§ Task to carry out
How do the lines below between the ones holding "The image size is (743, 464)." and "Given: Click the green plus create icon", inclusive, read? Give them again exactly, with no other lines.
**** Data for this exercise ****
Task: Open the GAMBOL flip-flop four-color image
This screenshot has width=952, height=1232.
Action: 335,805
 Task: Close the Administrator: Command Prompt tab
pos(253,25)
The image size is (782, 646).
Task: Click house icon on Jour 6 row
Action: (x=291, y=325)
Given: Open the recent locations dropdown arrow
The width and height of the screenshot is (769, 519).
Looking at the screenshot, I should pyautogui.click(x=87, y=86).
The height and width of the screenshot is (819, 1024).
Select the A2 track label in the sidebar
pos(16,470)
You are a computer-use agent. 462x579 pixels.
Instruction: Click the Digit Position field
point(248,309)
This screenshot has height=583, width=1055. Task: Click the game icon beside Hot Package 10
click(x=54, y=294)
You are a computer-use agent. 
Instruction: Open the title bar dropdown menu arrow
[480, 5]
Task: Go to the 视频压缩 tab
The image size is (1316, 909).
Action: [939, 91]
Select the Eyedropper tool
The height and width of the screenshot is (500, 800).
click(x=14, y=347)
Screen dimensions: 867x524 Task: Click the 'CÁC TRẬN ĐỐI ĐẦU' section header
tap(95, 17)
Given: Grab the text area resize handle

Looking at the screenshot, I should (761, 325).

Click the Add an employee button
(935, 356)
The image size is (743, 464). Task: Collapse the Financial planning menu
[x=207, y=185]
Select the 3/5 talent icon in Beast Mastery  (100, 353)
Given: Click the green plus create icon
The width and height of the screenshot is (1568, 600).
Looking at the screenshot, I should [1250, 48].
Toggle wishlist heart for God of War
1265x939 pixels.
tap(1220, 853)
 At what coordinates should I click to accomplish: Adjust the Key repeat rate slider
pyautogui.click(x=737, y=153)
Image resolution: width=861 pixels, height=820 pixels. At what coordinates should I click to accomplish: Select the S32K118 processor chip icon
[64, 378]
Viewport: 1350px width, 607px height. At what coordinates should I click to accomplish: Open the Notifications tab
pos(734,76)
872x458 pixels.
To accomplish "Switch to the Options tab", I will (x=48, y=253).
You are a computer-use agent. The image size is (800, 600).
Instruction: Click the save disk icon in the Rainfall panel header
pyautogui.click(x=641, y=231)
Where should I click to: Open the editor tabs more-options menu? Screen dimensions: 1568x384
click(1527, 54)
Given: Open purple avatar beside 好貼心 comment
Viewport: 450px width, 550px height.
****
§ Solution to the problem
The image size is (743, 464). Task: Collapse the Financial planning menu
[x=207, y=185]
Select the 3/5 talent icon in Beast Mastery  (100, 353)
Given: Click the green plus create icon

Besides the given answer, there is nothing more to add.